_Records for the exercise:_

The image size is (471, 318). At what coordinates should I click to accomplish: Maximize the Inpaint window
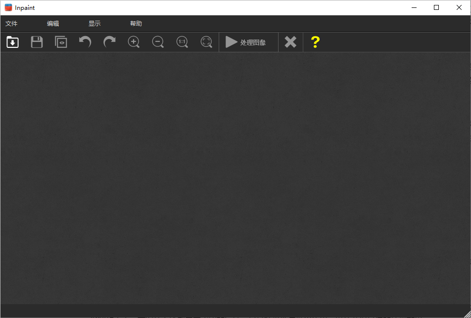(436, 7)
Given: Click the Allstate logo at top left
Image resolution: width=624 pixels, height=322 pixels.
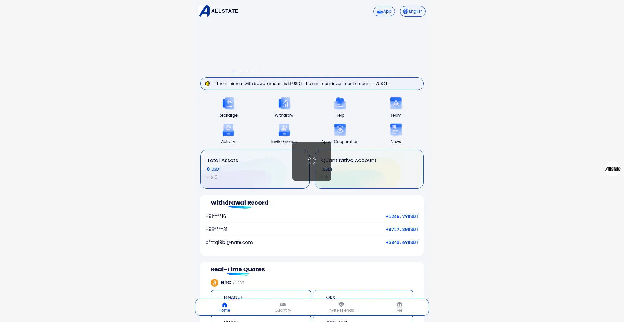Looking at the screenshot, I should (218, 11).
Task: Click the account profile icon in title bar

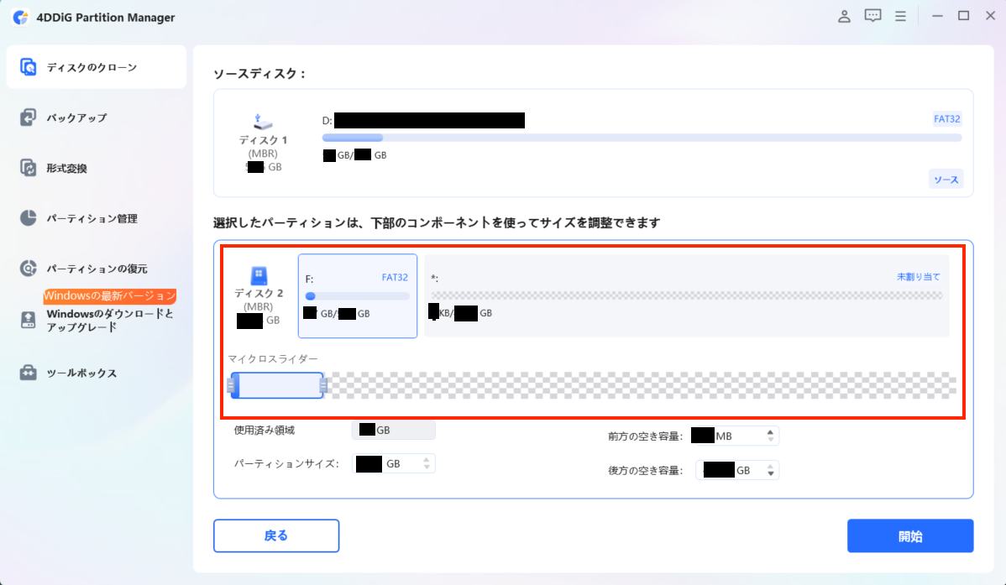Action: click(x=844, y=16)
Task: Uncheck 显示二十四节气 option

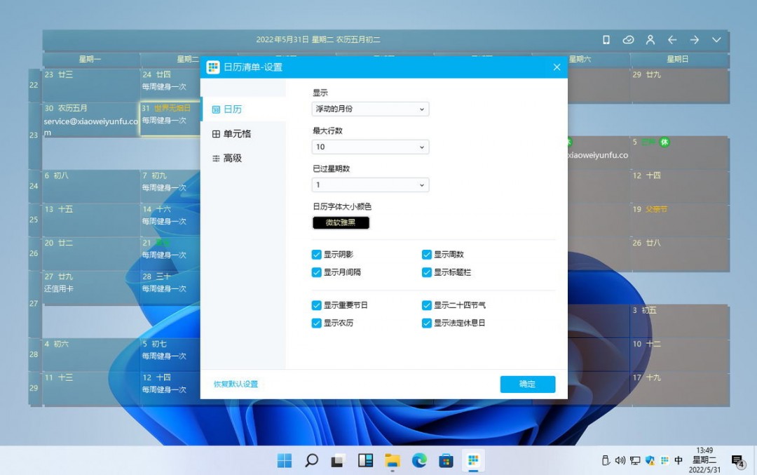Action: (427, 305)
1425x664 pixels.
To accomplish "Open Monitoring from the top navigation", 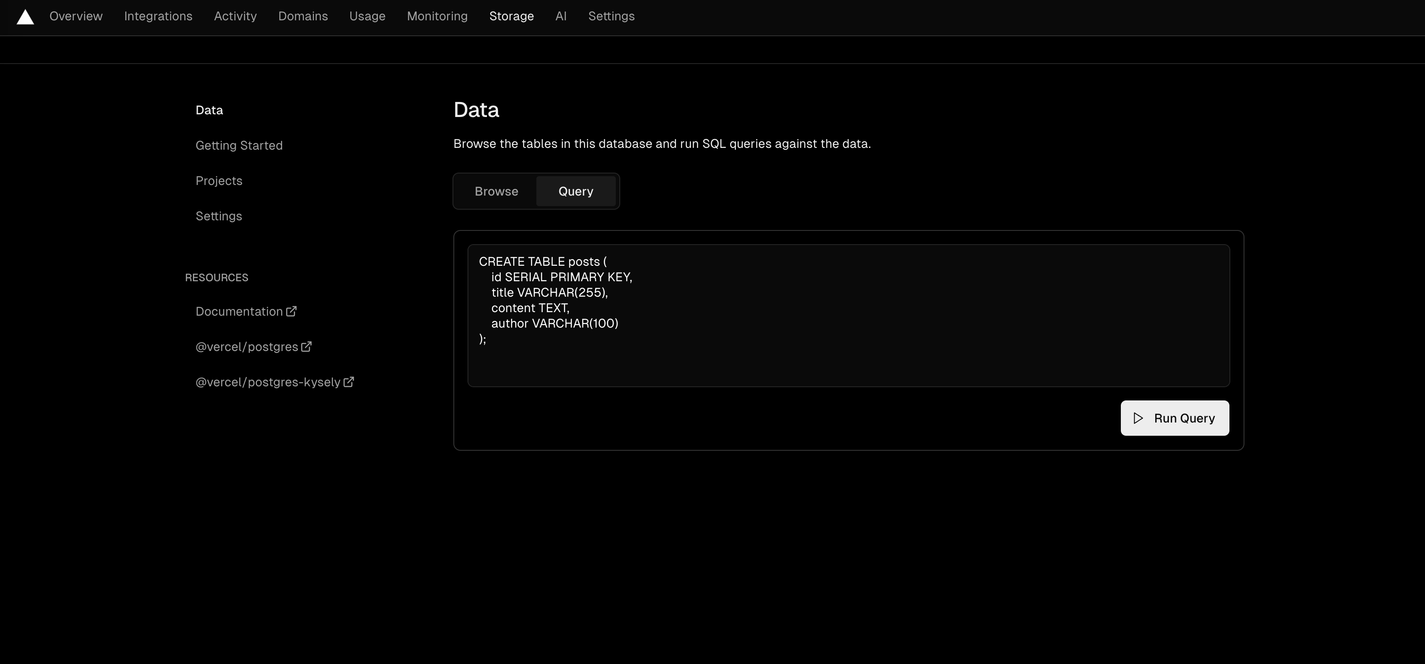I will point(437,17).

_Required task:_ Return every line of the data above that contains the string "pixels". Case counts.

_Full output:_
Image resolution: width=624 pixels, height=322 pixels.
1425x664 pixels.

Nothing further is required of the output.